- **Provided records**:
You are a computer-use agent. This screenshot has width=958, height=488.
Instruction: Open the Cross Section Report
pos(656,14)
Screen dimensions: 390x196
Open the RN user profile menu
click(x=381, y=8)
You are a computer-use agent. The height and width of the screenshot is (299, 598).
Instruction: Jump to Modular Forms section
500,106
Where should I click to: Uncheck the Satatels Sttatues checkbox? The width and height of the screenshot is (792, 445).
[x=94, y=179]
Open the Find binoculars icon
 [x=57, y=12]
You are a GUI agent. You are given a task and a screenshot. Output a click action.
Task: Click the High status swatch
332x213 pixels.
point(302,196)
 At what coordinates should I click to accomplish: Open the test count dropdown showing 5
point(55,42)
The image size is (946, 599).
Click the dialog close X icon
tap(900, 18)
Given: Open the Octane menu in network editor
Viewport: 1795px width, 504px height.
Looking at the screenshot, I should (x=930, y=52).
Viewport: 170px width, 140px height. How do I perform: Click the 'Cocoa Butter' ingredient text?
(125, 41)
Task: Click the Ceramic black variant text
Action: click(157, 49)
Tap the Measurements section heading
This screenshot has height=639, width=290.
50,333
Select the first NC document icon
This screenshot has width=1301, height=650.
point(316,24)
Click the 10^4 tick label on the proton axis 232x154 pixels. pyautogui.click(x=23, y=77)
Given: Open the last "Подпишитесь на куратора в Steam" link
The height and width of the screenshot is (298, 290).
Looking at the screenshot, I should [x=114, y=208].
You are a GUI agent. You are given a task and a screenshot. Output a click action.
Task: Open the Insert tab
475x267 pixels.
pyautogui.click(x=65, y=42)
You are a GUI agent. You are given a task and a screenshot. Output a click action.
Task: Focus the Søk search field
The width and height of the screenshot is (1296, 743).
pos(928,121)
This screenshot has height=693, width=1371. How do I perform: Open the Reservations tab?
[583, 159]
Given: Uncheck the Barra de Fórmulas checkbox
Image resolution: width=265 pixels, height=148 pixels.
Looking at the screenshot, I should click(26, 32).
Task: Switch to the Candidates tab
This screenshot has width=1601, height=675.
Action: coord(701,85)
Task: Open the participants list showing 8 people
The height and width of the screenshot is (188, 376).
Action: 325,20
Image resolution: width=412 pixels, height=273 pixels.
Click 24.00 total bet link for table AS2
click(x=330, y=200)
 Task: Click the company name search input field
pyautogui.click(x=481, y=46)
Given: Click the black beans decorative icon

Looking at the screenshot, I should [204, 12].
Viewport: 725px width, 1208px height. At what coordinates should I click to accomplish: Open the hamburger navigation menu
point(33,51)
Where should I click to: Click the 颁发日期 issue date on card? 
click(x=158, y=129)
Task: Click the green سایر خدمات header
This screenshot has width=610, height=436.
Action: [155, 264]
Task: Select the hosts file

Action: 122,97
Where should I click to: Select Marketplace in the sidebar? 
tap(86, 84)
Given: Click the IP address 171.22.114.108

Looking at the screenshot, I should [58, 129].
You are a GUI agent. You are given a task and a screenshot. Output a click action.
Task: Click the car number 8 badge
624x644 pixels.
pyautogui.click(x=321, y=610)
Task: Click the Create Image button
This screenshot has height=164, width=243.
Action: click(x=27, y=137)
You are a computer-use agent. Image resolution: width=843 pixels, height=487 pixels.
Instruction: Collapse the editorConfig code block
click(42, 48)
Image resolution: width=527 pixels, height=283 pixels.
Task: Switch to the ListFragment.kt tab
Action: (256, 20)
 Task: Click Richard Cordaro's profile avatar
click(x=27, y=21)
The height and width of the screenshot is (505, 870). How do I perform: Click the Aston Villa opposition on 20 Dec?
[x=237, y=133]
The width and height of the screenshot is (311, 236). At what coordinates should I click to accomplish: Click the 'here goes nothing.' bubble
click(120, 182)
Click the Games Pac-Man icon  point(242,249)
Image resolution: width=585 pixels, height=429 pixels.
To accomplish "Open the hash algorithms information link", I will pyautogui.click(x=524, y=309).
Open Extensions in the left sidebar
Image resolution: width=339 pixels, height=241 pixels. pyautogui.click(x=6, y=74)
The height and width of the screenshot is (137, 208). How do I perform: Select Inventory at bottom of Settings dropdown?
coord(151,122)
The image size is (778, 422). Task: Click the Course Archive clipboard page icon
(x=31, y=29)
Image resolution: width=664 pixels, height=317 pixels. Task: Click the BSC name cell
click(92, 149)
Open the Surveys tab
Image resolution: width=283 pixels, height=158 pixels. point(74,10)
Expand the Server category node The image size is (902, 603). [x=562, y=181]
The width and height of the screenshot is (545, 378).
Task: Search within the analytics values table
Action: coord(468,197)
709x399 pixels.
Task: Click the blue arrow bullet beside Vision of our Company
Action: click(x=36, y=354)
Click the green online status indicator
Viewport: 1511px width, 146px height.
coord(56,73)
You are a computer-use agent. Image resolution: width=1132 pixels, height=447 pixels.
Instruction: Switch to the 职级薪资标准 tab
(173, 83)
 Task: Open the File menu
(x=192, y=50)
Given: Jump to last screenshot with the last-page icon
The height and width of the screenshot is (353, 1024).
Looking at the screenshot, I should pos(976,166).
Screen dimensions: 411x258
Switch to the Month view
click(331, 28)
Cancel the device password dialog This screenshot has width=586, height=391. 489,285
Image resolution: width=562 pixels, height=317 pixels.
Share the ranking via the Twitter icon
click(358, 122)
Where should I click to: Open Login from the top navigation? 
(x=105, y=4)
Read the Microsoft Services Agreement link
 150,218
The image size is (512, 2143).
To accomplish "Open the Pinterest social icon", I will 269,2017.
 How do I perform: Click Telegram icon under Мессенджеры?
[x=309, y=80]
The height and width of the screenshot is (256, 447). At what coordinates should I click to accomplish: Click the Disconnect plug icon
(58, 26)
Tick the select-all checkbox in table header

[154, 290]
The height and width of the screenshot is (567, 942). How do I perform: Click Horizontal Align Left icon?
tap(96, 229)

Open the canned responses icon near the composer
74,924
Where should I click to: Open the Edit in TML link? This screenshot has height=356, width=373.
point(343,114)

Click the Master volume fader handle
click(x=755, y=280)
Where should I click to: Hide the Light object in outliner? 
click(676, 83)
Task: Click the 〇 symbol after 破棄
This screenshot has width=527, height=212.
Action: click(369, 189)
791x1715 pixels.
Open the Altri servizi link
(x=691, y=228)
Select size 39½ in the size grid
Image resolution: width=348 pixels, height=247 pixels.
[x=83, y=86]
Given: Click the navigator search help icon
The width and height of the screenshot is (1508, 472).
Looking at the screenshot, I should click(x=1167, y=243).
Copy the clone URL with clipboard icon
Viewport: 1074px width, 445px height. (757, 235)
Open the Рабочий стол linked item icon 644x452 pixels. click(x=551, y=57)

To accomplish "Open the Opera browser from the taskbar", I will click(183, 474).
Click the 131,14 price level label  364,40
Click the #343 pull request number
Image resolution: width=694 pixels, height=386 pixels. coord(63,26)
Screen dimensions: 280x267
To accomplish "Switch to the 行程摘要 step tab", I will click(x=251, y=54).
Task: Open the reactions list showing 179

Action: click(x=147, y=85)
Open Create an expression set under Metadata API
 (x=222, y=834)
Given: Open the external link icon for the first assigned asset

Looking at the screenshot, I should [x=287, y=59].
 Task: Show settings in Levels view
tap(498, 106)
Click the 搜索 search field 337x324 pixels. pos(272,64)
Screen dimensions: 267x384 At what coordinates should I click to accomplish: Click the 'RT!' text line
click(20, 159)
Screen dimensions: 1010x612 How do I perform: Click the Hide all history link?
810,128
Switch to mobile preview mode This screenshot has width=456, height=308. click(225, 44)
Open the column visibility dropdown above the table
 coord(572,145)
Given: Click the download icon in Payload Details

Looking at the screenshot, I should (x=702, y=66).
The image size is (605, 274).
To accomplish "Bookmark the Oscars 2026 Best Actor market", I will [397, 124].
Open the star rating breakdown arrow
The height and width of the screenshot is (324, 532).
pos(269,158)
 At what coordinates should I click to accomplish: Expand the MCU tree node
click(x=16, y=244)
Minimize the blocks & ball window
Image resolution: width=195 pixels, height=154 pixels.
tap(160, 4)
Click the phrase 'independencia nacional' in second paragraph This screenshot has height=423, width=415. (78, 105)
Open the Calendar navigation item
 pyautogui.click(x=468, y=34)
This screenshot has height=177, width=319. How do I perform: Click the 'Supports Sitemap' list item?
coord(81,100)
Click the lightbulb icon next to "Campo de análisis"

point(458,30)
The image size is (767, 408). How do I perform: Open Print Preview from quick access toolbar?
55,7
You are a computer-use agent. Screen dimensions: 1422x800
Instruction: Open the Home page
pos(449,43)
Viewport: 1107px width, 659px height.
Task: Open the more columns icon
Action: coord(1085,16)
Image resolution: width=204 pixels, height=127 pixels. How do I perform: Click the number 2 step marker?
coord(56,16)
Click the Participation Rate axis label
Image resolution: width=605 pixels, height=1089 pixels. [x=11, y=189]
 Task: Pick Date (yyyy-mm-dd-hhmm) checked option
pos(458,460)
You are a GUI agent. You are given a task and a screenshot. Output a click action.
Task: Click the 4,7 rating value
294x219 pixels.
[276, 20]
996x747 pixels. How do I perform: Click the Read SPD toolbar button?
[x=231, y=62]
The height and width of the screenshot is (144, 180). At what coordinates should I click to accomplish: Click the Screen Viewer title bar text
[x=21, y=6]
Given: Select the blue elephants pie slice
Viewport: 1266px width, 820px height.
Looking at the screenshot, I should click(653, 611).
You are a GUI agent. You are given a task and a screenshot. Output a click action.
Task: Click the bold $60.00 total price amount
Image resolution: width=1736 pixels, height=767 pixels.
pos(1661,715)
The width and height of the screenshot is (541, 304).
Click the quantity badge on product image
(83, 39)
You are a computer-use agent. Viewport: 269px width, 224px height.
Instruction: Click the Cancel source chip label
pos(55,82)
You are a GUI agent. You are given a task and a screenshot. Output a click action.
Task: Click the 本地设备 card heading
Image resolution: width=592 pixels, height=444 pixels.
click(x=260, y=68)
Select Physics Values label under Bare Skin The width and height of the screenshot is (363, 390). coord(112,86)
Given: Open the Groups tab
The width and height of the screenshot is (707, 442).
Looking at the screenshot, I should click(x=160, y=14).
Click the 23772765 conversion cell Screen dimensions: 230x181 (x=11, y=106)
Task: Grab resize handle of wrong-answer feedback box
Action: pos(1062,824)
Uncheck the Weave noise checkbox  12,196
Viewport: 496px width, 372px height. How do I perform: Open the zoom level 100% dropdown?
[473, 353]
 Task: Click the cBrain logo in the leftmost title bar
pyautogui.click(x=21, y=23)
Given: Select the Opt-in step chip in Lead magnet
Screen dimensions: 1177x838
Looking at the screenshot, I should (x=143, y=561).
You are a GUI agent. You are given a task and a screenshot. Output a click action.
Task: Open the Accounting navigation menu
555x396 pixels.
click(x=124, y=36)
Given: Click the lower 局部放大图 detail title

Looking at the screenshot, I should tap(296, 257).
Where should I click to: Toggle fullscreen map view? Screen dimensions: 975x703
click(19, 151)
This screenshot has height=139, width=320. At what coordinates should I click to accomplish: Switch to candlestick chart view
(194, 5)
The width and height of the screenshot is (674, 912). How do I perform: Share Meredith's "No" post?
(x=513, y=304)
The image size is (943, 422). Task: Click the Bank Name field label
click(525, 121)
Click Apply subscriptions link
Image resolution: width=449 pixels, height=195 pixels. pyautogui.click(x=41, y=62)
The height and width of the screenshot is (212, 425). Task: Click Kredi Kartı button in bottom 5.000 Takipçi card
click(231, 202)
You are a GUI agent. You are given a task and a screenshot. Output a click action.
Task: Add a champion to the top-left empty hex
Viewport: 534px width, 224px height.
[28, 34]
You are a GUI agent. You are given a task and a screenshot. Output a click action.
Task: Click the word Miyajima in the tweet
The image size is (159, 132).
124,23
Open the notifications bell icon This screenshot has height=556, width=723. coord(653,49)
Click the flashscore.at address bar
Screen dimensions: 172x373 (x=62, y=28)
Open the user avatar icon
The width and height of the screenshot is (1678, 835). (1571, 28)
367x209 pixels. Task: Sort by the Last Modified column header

- **Instructions for the task**: Each line above where the word "price" occurs should be copied out.

- **Written reply**:
Click the 131,14 price level label  364,40
Task: Click the bold $60.00 total price amount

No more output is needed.